Induction of labor can be a long and tiring experience for women, and patient satisfaction should be taken into account when choosing an induction method. There are limited data on women’s experience of induction of labor. Gatward et al found that the feelings of women undergoing induction varied, with some women feeling as though they were not given a choice in the matter or subjected to a policy and other women welcoming induction and may have liked to have been induced earlier.39 Henderson and Redshaw conducted a secondary analysis of surveys regarding care during delivery, and although they acknowledge the weaknesses inherent in this type of study, they did highlight some important themes that may help in improving care when women are undergoing induction.40 Women who were induced were less likely to be satisfied with their birth experience, and cited staff shortages along with feelings of neglect, pain, and anxiety in relation to starting the induction.40 They also reported feelings of plans not being followed, wasted effort, and pain, as well as feeling let down and disappointed if unsuccessful.40 Shetty et al reported that 40% of the women they surveyed felt that the speed of their induction was the most important aspect they would change if they needed to undergo another induction.41 These studies are biased, but highlight aspects of care where obstetricians and support staff may be able to improve the patient experience, given that management of expectations is crucial in these cases.

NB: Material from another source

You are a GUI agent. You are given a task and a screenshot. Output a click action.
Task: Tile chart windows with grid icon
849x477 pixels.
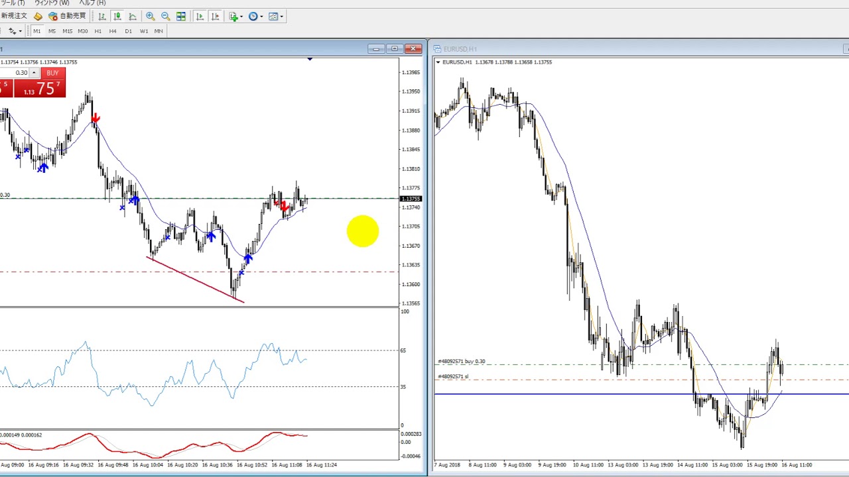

As the proportion of women undergoing induction of labor continues to increase, it is important to improve and develop more effective and rapid induction methods. Staffing, timing, safety, and patient experience of induction of labor can be a challenge, so methods that speed the time to delivery while maintaining maternal and neonatal safety are imperative. It is well established that misoprostol is an effective labor induction agent, although the current dosing methods are flawed in their inability to be completely accurate or discontinued. The 200 μg MVI provides controlled release of misoprostol that can be immediately interrupted and is a safe and effective delivery system for women with an unscarred uterus undergoing induction of labor, and is a valuable alternative to currently available labor induction agents.
DAW is a consultant for Ferring Pharmaceuticals and was a principal investigator for the multicenter Misoprostol Vaginal Insert Consortium for Ferring Pharmaceuticals. MLS reports no conflicts of interest.